> [Task to carry out]: Please give, exactly as they appear below, the line with "1200x800 pixels." and every line after it through the final one, and nothing else.

-.-.-

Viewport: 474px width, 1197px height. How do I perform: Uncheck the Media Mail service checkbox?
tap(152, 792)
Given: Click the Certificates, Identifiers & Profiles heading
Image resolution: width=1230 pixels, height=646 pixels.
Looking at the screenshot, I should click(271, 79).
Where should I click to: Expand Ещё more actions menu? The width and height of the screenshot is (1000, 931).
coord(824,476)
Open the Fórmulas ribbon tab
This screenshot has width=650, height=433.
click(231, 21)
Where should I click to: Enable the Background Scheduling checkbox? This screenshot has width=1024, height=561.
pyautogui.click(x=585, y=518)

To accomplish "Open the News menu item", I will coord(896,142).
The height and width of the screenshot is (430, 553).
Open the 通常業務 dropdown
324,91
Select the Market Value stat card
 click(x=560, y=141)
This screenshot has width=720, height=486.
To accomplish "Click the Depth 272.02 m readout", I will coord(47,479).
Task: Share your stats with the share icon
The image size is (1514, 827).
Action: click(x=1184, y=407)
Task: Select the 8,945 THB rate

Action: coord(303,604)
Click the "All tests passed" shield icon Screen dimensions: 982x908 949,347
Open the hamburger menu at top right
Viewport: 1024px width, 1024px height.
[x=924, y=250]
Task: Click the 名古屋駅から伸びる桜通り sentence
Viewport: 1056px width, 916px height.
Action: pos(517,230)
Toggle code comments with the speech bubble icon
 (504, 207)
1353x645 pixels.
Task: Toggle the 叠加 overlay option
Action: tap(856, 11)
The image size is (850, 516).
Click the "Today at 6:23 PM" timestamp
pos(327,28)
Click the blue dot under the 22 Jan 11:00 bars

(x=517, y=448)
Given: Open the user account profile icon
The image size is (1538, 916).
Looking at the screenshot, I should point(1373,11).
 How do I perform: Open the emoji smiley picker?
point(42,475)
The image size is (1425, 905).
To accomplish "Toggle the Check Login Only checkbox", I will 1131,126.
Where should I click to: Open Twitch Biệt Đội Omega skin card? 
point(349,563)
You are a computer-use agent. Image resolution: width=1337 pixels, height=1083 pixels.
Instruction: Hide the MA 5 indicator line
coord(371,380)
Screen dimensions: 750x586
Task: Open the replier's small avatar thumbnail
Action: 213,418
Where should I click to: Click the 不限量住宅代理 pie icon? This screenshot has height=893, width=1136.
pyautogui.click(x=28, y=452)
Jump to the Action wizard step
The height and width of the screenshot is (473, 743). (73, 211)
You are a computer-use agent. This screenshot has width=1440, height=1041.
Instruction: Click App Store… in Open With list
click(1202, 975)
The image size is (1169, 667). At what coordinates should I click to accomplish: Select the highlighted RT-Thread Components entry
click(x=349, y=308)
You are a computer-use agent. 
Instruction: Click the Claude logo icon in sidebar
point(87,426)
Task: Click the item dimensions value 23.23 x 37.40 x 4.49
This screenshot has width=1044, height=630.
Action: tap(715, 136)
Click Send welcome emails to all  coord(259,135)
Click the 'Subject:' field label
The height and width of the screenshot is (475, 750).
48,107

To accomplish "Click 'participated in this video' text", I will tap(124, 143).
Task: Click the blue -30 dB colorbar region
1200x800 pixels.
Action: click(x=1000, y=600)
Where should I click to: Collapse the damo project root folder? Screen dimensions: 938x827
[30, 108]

-.-.-

> [Result for this task]:
1200x800 pixels.
Action: click(x=1000, y=600)
Where should I click to: Collapse the damo project root folder? Screen dimensions: 938x827
[30, 108]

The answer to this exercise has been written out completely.